◆ **Reading passage**
========
Confessions of a “True” Vegetarian

Today a co-worker pointed out that although I do eat a bit of seafood, he considers me to be a true vegetarian.  I knew exactly what he meant, but I asked him why he felt that way.  He felt that my preference truly is plant-based foods, and moreover not often do I consume pseudo meats.  This is one thing that confuses many non-vegetarians.  Why would you want to consume something that tastes like, feels like and smells like meat if you do not want to eat meat.  It cannot be that good for you, was his real point. I completely agree.  He asked me why I did not eat those.  I informed him that once my son informed me that he liked tofu being tofu, but not tofu pretending to be meat.  That was a profound statement from a 10-year-old, who frankly hated being a vegetarian.

Over the years I tried to change my eating patterns based on information that I constantly read up on.  In 2006, I believe, I hired a personal trainer for myself and my children at the gym we all belonged to.  I am not sure how many parents put their kids on a gym membership at ages 14 and 12, but I wanted to engage my children in things beyond tv and video games.  During my sessions, since my goal was not only weight loss, but healthier habits for my family, I was given a food tracking guide.  Upon tracking my meals one day, I realized that those supposedly healthy fake meats and cheeses were actually considered worse than say a skin less piece of chicken breast.  I may as well have eaten ground beef with 20% fat content.  This was my initial thrust into the world of sustainable foods.  Moreover, this was my segway into my Master’s program.
========
◆ **Dataset entries**

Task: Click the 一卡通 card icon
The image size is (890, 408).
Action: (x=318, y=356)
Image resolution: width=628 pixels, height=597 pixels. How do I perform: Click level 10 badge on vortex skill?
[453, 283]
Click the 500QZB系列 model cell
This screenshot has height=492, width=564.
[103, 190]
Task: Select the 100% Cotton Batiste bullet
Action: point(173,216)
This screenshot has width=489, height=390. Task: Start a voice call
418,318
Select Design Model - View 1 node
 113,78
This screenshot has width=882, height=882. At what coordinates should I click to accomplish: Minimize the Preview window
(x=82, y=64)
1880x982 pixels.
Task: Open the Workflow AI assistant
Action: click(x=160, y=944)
========
◆ **Work to do**
1 > Answer these questions from the vegetarian post:
(a) What did the writer's son say he liked about tofu?
(b) In what year does the writer believe the personal trainer was hired?
(c) How old were the writer's children when they were put on a gym membership?
2 > According to the vegetarian post, why does the co-worker consider the writer a true vegetarian despite the seafood? Answer in one to three sentences.
3 > Write a few more sentences of the vegetarian post, starting after its final sentence.
The lines above have no connection to the vegetarian post.

◆ **Results for the exercise**
1 >
(a) He liked tofu being tofu, but not tofu pretending to be meat.
(b) 2006.
(c) 14 and 12.

2 > The co-worker feels the writer truly prefers plant-based foods. The writer also doesn't often eat pseudo meats.

3 >
For years I had been using fake meats to replace real meat in standard meals, like stroganoff, lasagna, hamburger helper even, not once thinking that I am still in that same paradigm.  The paradigm was hard to break free from.  My issue was that my mother never really cooked many things, my ex-husband’s family was a Betty Crocker sort of family and I learned to cook from two sources that were less than gourmet.  My cooking experiences were limited to American and Americanized foods.  Things like stir fry and burritos.  Not exactly how the un-American cultures cooked things.  I had a boyfriend who was vegetarian, I was already working my diet in that direction when I met him.  He introduced me to Indian and Ethiopian foods.  Discovering that cultures outside our own knew how to sustain themselves without fake meats was astonishing to me.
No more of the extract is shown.